Leo Tolstoy Archive
Written: 1862
Source: From RevoltLib.com
Transcription/Markup: Andy Carloff
Online Source: RevoltLib.com; 2021
This summer we had exactly the same experience with calligraphy as we had with mechanical reading.
The scholars were very poor penmen, and one of the new teachers tried to have them write from a copy always a regular and easy method for the teacher. The scholars detested this; we were compelled to abandon calligraphy, and we could not devise any way of correcting bad writing.
But the oldest class themselves found a way out of it. After they had finished writing their sacred history, the older scholars wanted us to let them carry their copybooks home. The copy-books were soiled, torn, badly written. The careful mathematician, R, asked for a new book, and began to copy his exercise.
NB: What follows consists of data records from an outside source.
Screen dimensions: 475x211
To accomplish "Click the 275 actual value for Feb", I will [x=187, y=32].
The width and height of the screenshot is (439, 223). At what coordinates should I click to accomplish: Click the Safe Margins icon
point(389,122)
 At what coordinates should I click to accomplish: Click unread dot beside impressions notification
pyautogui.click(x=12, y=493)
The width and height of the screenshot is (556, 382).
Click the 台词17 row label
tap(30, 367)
This idea pleased them all. "I want a sheet of paper," and "I want a copy-book;" and calligraphy became the fashion, and has continued so in the upper class.
They would take their copy-books, lay before them the written alphabet-copy, practice on each letter, and try to excel one another; and in two weeks they had made great progress.
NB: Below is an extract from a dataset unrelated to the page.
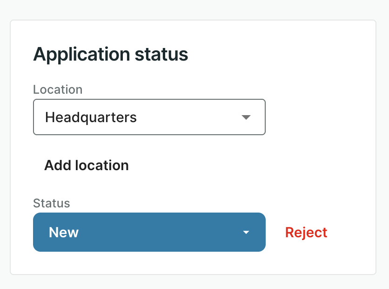
Task: Click the Application status heading
Action: 111,55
Almost all of us, when we were children, were obliged to eat bread at the table, and for this very reason, that we did not like it; but we came to like it at last. Almost all of us have learned to hold the pen with straight fingers, and we all began by holding the pen with crooked ringers, because they were short; but now we hold it with straight fingers. It may well be asked: Why are we so tortured when all of this comes of itself as soon as it is necessary? Will not the love and the demand for knowledge come to all in the same way?
The members of the second class write compositions on some story repeated from sacred history. They compose them on their slates, then copy them on paper. The members of the third or lowest class write what they please. Moreover, the younger ones in the evenings write sentences separately, which they compare together. One writes while the others whisper together, notyig his mistakes, and they wait till the end only to correct him of a misused vowel or a misplaced preposition, and sometimes of a misstatement.
To write correctly and correct the mistakes of others is for them a great pleasure. The older ones seize hold of any writing which comes under their notice, practice correcting the mistakes, strive with all their might to write well, but they cannot endure grammar and the analysis of language, and notwithstanding all our former passion for analysis they will permit it only in very small amounts, they go to sleep or drop out of the classes.